Avviene tutto questo in grandi aziende private e in Rai dove dobbiamo portare a casa la più grande operazione di assorbimento di precariato e di ingiusta applicazione contrattuale, chiedendo all’azienda di rispettare gli impegni assunti a maggio scorso per chi lavora soprattutto nelle reti, compiendo una operazione non rivolta a venti persone ma che risolva una volta per tutte un meccanismo perverso che divide chi fa lo stesso lavoro per reti e testate.

I meccanismi perversi in queste aziende arrivano anche dalle produzioni affidate all’esterno chiavi in mano. Abbiamo invitato tra gli altri Daniele Piervincenzi non solo perché è stato vittima del più grave pestaggio ad un cronista sul nostro territorio in quattro anni di lavoro a stampa romana ma anche perché in quel caso non lavorava neanche per la Rai. Il suo nome è stato associato alla Rai per le enne volte in cui è stata riproposta quell’azione criminale e per il programma Nemo ma Piervincenzi di diritto e forse neanche di assicurazione lavorava per la Rai ma per la società x.

In un quadro del genere capirete come è fondamentale assicurare ai colleghi adeguata protezione: fisica quando si tratta di questioni di ordine pubblico dalle scorte in giù ma anche assicurative e finanziarie nel caso delle querele temerarie e dei tentativi falliti di depenalizzare la diffamazione. Tutti obiettivi mai centrati dalla nostra comunità che a inizio legislatura sono stati puntualmente riproposti, oggi anche dalle proposte di Primo Di Nicola, collega pentastellato.

Sono queste battaglie di civiltà e sono battaglie di tutela di chi è più debole tra di noi che sosterremo da qualsiasi parte politica arrivino e sulle quali dobbiamo lavorare perché siano tutte le forze politiche a prenderle in carico.
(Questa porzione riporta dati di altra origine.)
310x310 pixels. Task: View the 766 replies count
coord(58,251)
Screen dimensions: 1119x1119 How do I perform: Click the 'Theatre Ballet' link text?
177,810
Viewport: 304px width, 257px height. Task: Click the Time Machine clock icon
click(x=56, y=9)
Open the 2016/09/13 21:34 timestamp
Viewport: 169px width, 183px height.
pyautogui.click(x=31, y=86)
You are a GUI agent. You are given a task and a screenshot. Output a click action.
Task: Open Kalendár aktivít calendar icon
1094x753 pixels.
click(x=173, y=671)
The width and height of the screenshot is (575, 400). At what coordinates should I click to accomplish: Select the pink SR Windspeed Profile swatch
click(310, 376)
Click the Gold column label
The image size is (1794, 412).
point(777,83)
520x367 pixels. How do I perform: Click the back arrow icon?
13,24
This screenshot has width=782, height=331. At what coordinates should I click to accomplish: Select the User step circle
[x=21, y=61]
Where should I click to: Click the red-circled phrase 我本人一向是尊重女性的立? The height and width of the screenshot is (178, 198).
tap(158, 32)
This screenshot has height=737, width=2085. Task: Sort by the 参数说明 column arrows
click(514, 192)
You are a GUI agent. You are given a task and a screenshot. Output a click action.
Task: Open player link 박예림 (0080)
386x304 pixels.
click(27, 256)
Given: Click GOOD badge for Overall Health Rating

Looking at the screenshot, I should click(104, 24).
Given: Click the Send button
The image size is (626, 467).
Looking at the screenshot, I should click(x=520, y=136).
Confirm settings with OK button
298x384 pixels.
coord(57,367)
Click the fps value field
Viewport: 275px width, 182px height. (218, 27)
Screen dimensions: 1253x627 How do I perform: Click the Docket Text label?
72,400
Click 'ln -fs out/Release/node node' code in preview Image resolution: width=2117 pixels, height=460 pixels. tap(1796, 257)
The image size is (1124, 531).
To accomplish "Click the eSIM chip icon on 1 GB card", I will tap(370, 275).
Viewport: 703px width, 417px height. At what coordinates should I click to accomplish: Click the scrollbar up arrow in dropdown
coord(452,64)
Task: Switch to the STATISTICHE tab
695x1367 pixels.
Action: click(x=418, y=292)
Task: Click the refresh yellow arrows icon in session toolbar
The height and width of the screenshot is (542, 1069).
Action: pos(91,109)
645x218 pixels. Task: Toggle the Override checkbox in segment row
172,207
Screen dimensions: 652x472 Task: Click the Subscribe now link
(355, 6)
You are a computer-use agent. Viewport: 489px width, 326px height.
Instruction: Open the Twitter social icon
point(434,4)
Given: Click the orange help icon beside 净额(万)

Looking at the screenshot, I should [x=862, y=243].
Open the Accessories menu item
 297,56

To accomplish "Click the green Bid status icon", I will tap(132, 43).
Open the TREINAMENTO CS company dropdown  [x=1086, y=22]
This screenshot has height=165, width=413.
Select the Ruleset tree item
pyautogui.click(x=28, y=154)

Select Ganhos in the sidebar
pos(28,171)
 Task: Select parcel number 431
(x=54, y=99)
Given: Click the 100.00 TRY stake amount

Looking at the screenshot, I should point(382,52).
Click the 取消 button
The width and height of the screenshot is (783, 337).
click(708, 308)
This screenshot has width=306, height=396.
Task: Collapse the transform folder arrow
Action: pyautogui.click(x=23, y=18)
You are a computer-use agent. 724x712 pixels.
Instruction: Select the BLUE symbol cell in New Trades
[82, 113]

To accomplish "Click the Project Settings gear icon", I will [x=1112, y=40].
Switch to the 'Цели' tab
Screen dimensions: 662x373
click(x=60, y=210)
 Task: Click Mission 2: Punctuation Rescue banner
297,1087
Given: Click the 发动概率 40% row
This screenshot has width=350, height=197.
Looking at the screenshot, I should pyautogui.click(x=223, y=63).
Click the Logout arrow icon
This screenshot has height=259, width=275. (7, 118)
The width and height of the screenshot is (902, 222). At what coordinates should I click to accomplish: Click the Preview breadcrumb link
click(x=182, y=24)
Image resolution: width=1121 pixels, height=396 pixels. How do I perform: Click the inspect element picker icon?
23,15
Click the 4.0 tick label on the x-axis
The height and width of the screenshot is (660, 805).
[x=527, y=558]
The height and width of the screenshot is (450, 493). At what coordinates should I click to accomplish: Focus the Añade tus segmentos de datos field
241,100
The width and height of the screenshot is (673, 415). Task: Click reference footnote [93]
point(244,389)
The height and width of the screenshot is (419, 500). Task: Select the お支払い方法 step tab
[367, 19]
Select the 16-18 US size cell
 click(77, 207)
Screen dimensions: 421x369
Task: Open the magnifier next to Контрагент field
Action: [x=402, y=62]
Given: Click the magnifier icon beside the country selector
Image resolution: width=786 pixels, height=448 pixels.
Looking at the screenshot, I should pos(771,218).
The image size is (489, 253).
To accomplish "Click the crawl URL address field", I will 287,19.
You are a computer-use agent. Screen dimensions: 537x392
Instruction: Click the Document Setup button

Non sono battaglie comprese da tutti ancora oggi anche da chi ha ruoli di responsabilità.

Con Alberto Spampimato e Peppino Mennella di Ossigeno, con cui abbiamo organizzato diverse iniziative pubbliche e uno sportello per cronisti minacciati, abbiamo chiesto due anni fa di incontrare i prefetti del Lazio perché ci rendevamo conto di un allarme sociale importante. Lo abbiamo fatto poco prima della testata a Piervincenzi.

Chi ci ha incontrato ci ha risposto che non ravvisavano una urgenza di ordine pubblico per garantire gli operatori dell’informazione. Restano tuttavia battaglie doverose di libertà per tutti quei freelance che si guadagnano pochi euro di compenso e che di fronte a querele milionarie senza protezione degli editori semplicemente cambiano mestiere o rinunziano a esercitarlo nel modo più efficace. E questo vale, vedi l’Unita diretta da Concita De Gregorio, anche quando le aziende non ci sono più e le querele mettono a rischio e compromettono il tuo patrimonio personale. Su questo c’era stato un intervento robusto di Santo Della Volpe. Dobbiamo recuperare la sua ispirazione e quelle idee.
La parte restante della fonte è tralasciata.